Meta is pursuing a diversified chip procurement strategy for its expanding AI workloads, stating this approach maintains flexibility through partner diversification. The company has signed several major AI infrastructure supply agreements with chip leaders including NVIDIA and AMD, committing billions to acquire AI GPU solutions predominantly led by these two companies. Meta recently finalized another multi-billion dollar agreement to utilize Alphabet's custom TPU AI computing clusters and is heavily investing in developing its own AI chips to reduce costs and dependence on external chip suppliers. The company is currently developing four versions of its MTIA AI chip for training and inference applications and recently expanded its long-term partnership with Broadcom to assist in designing and manufacturing these AI chips.

The dawn of the AI agent era is driving unprecedented demand for data center CPUs. The rapid construction of AI data centers has pushed Intel's data center CPUs into short supply, with delivery times for some high-performance server CPUs extending to six months and prices rising approximately 10% this year. This supply-demand dynamic underpins the nearly 80% surge in Intel's stock price this year—after a prolonged slump—with shares hitting their highest level since 2000 last week. Intel's stock surged over 30% in premarket trading Friday following better-than-expected earnings results.

While early model inference primarily involved "single request-single generation" tasks where CPUs handled data movement, request routing, and basic scheduling as auxiliary control components, the AI agent and reinforcement learning era has transformed system loads. Workloads now involve complex cycles including task planning, tool invocation, sub-agent coordination, environmental interaction, state management, and result verification. This "orchestration layer" constitutes CPU-intensive tasks characterized by strong control flows, branching logic, system calls, and memory access—functions not efficiently handled by GPUs. Consequently, CPUs are evolving from supporting roles to becoming new bottlenecks determining system throughput, latency, and resource utilization.

Morgan Stanley's latest projections indicate that the AI agent explosion signifies a structural shift from pure computation to orchestration, potentially creating $32.5 billion to $60 billion in additional CPU market capacity by 2030, expanding the total addressable market for server CPUs to $82.5-$110 billion.

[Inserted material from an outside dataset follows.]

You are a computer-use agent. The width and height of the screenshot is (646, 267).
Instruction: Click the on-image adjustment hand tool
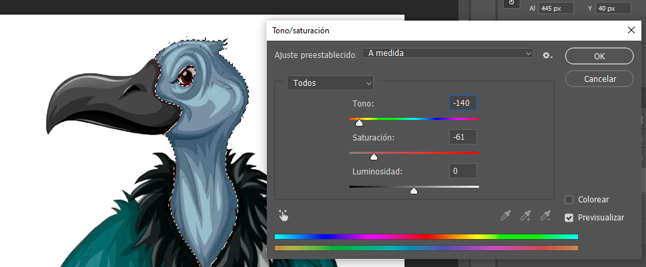283,215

TrendForce forecasts suggest CPU-to-GPU ratios in AI data centers may shift dramatically from traditional 1:4 to 1:8 ratios toward 1:1 to 1:2 configurations in the AI agent era.

For companies like Meta that process enormous volumes of AI agent interactions, recommendations, advertisements, content generation, and query responses daily, many tasks don't require expensive GPU involvement throughout. Large-scale adoption of high-density ARM architecture CPUs like Graviton—instead of Intel's x86 architecture—for peripheral inference workloads can reduce per-request costs, free GPUs for higher-value training/inference tasks, and improve total cost of ownership for computing clusters.

Arm Holdings has emphasized that AI data center expansion is making orchestration, data processing, and system control via low-power, high-efficiency ARM architecture CPUs critical bottlenecks. AWS's fifth-generation Graviton, which increases core count to 192 cores, reflects this rising demand for CPU density. Meta's latest agreement underscores how AI computing infrastructure competition is transitioning from "GPU-centric demand" toward heterogeneous systems integrating GPUs, custom AI ASICs, Arm/x86 data center CPUs, high-speed optical interconnects, and software stacks.